Это не совсем хорошо сказано, чуть-чуть слишком нажата педаль. Но ничего не поделаешь: «серебряный» век, не «золотой». Надо было выразиться суше, сдержаннее, как выражались в «золотом». Надо бы на полуслове остановиться, чтобы наполнить содержанием и самое молчание. Но нашим поэтам я всё-таки сказал бы: если вы этого «света и безнадежности» не понимаете, бросьте писать стихи! Объяснять тут нечего, и в поэзии вам делать нечего.

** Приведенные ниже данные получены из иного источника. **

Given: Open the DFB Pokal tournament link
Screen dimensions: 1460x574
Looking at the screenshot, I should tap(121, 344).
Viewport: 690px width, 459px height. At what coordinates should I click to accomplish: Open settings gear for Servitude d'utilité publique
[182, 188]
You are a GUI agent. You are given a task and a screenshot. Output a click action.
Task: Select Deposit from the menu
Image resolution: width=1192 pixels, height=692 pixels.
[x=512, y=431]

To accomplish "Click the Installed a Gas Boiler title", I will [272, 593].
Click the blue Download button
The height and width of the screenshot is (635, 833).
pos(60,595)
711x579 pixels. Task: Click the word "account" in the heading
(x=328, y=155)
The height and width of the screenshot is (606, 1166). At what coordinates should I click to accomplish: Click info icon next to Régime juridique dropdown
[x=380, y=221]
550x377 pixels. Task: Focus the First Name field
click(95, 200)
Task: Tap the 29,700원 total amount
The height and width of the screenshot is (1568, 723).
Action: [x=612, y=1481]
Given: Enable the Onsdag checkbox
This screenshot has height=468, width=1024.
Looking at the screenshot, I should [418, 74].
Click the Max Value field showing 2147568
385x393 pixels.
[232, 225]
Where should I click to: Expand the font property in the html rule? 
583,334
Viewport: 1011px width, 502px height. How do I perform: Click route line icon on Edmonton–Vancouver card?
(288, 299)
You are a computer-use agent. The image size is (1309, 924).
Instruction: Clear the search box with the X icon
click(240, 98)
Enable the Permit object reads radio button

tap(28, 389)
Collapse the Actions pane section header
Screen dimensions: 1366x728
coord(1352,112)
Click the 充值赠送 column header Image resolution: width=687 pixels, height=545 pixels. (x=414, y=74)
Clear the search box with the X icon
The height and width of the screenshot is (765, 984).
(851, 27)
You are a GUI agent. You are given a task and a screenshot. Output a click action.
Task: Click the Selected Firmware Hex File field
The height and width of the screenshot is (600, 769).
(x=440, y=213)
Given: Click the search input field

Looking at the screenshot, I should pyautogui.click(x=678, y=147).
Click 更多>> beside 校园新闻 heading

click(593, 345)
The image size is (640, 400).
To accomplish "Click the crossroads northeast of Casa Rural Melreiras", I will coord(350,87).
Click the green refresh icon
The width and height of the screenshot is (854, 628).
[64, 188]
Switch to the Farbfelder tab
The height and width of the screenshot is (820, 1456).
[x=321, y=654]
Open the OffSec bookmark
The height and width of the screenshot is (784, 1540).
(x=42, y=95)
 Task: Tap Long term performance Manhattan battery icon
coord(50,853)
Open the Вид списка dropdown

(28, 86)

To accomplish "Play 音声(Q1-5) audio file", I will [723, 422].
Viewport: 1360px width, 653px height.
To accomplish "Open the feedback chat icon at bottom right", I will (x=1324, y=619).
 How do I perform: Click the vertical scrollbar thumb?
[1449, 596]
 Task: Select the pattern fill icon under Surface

У Толстого вовсе не самые люди живы, как ни у кого другого. Старик Верховенский в «Бесах» или удивительный в своей трагикомической картинности генерал Иволгин в «Идиоте» мало чем уступают в этом смысле самым ярким толстовским персонажам. Но у Достоевского, – как у Диккенса, с которым у него в приёмах изобразительности столько общего, – каждый человек существует сам по себе, без связи с остальными. Каждого можно беспрепятственно перенести в другой роман, даже другого автора. У Толстого единственны не люди, а единственно то, что между людьми: атмосфера, воздух, которым они дышат, невидимые нити от одного к другому, общая принадлежность к единому миру.
Есть в кулинарии выражение «lier» [6]. Например, lier un potage: сделать суп слитным, цельным. Вот в искусстве lier у Толстого действительно нет соперников. Шарль дю Бос правильно сказал: Толстой и Шекспир.